Friday, 22 July 2011

Seaham or Seaham Harbour? (NZ430495)


To look at the map now, you would think that Seaham must have been there for ages.  Its piers reaching confidently out to sea, the lines of its railways – current and past – twisting their way through the town, to say nothing of the considerable scattering of churches, halls and the like thereabouts.  But almost all of that which is man-made between the modern-day A19 and the eastern seaboard has sprung up in the last 170 years or so.  Like many other settlements of the region, of course, it owes its spectacular growth to the Industrial Revolution.
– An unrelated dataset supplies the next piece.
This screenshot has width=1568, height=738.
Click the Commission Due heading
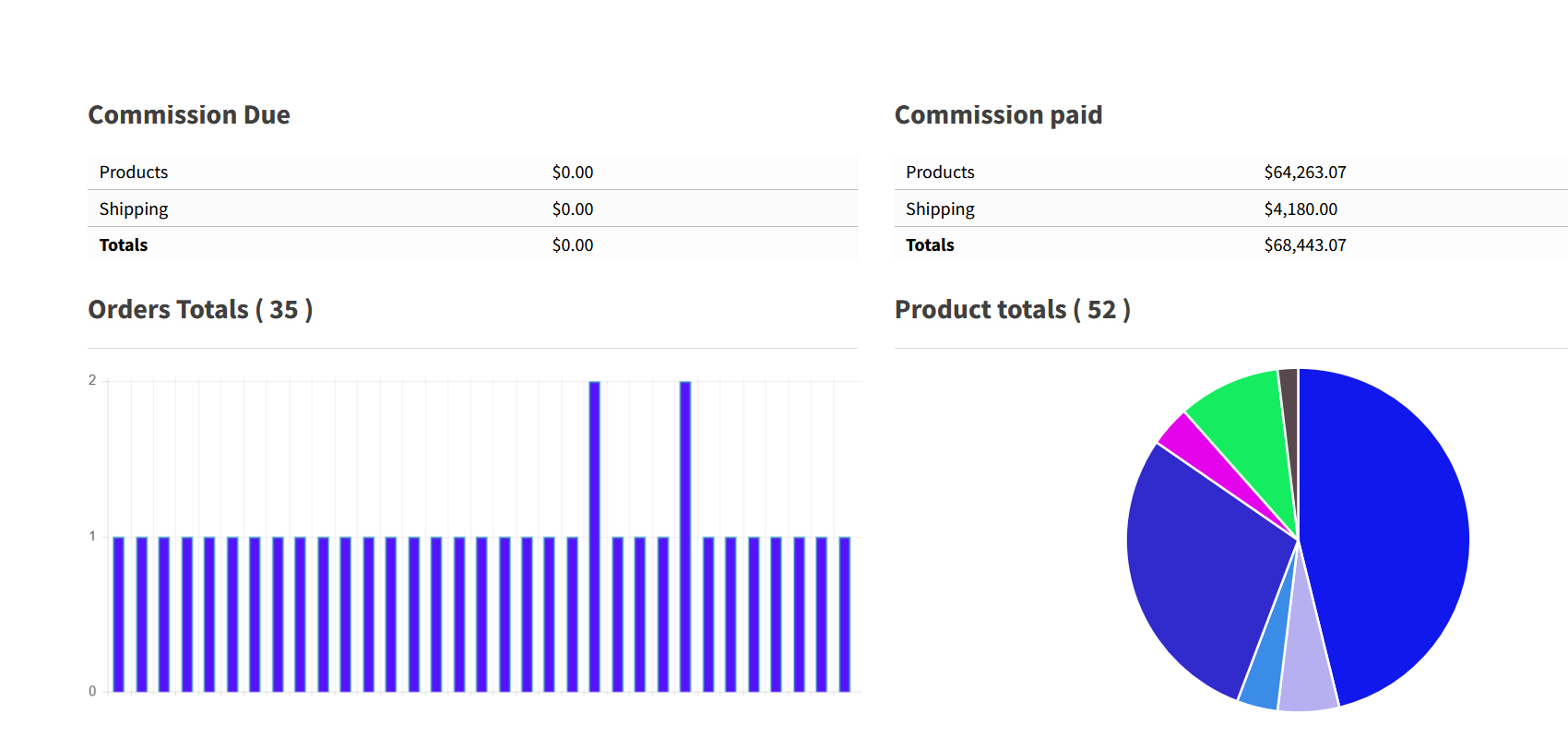[189, 115]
Before the arrival of industry, ‘Seaham’ amounted to little in the way of conurbation, and centred on the still countrified environs of Seaham Hall, including the ancient church of St.Mary’s and the Old Vicarage, all of which lie a mile north of the town centre of today.  Even as late as 1894, it was described thus: “There is really no village of Seaham: the church and the residence of the rector constitutes what is known as Seaham, which is situated on the coast, about five miles south of Sunderland.”  What we now recognise as Seaham was, formerly ‘Seaham Harbour’, where, to quote the same 1894 source, “seventy years ago there was not a house or a path; and when it was proposed to create a port at the place, the project was treated as visionary and absurd.”  The harbour was build  in the early years of the Victorian era – curiously, at a point where no river meets the ocean – for the sole purpose of meeting the needs of industry, namely, getting coal and glass bottles out, and timber and silver sand in.  Pits were sunk, too, of course, in great profusion from the 1840s, leading to the creation of, among others, New Seaham, or Seaham Colliery, a little inland.

During the course of the early twentieth century, the variously-named settlements grew and merged into the Seaham we now see on the modern OS map – whilst swallowing nearby villages such as Dawdon; and leaving others, such as Dalton-le-Dale, the centre of the former ancient parish, languishing in the past.

The history of the town is well-served by many websites, which can be easily Googled.